Wednesday, July 23, 2014

What’s the hardest thing you’ve ever had to do? A Tribute

What’s the hardest thing you’ve ever had to do? 
Ask yourself. How did you get through it?

Well the toughest thing I needed to do so far in my life, happened a year ago today. Ironically ONE kind word, posted on the following link reminded me what today was.

I had promised a year in advance. Not knowing what it would in tale or how difficult it would be. I did ok on the actual “day” the deed went down, until so many people would come up to me crying. It through me off. I know I came across as a cold heartless bitch. And I didn’t care. I had a job to do.

The “help” I was supposed to get that day didn’t come. The person bagged out and once again, “flying solo” was I. I went to the back of the venue, took off my damn shoes and listened to a note I had sung into the voice recorder on my phone earlier that morning. I shook. Even with my shoes off. I was drenched and scared.

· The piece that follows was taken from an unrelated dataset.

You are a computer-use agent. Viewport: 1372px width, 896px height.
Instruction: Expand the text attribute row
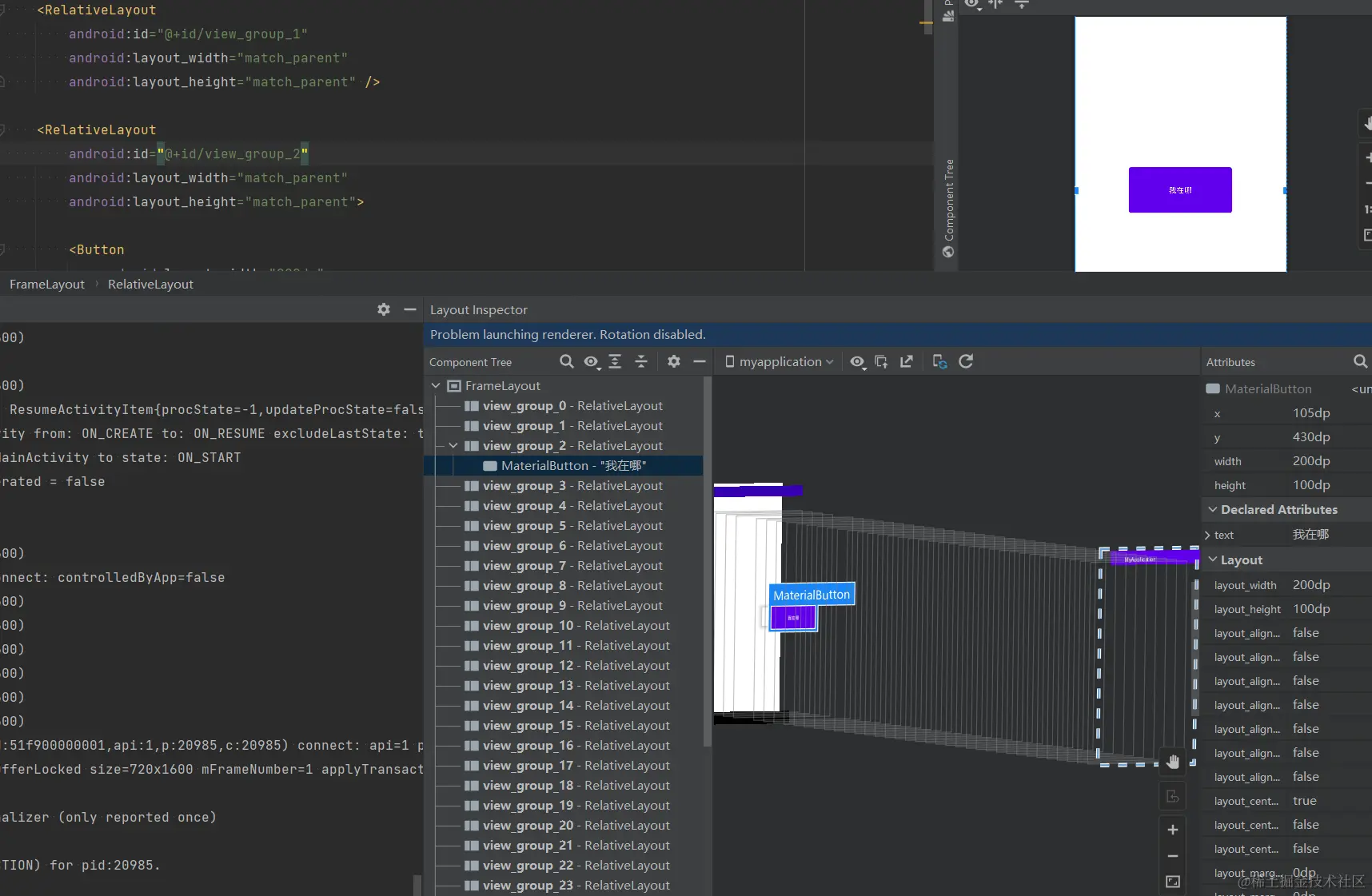click(x=1207, y=535)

I stood in a corner nursing my little note. I was trying to remember what key to sing this damn song in. Someone came up behind me and put their hand on my back. I flipped out. I know I motioned them to just back the hell away. Couldn’t they see I was “busy” for the love of God? I still to this day don’t know who it was, but I’m not sorry. I was more focused than I had ever been.

I shook, I trembled as I walked down what seemed a never-ending isle. I know all eyes were on me, but mine were focused on what lay ahead of me.


Remember when you make a promise, keep it. DO your best to keep your word. Sometimes circumstances change or people do, but always try. And if things get too hard to bear, just do what I do. Some of you see me do it every week. Just take your shoes off. Kick up your heels and do the best job you can.

I love you still mom. More than ever. What an example of an exquisite human being you made. Happy Death Day. The Anniversary of when you were made whole again, reunited with your family and friends, all the angels in Heaven and God The Almighty Father.


Me & mom! 

Me & My mom... some 30 years later. :-) Same Place.
She died the following week. 
People! TAKE PICTURES! 
You never know when it will be the last one!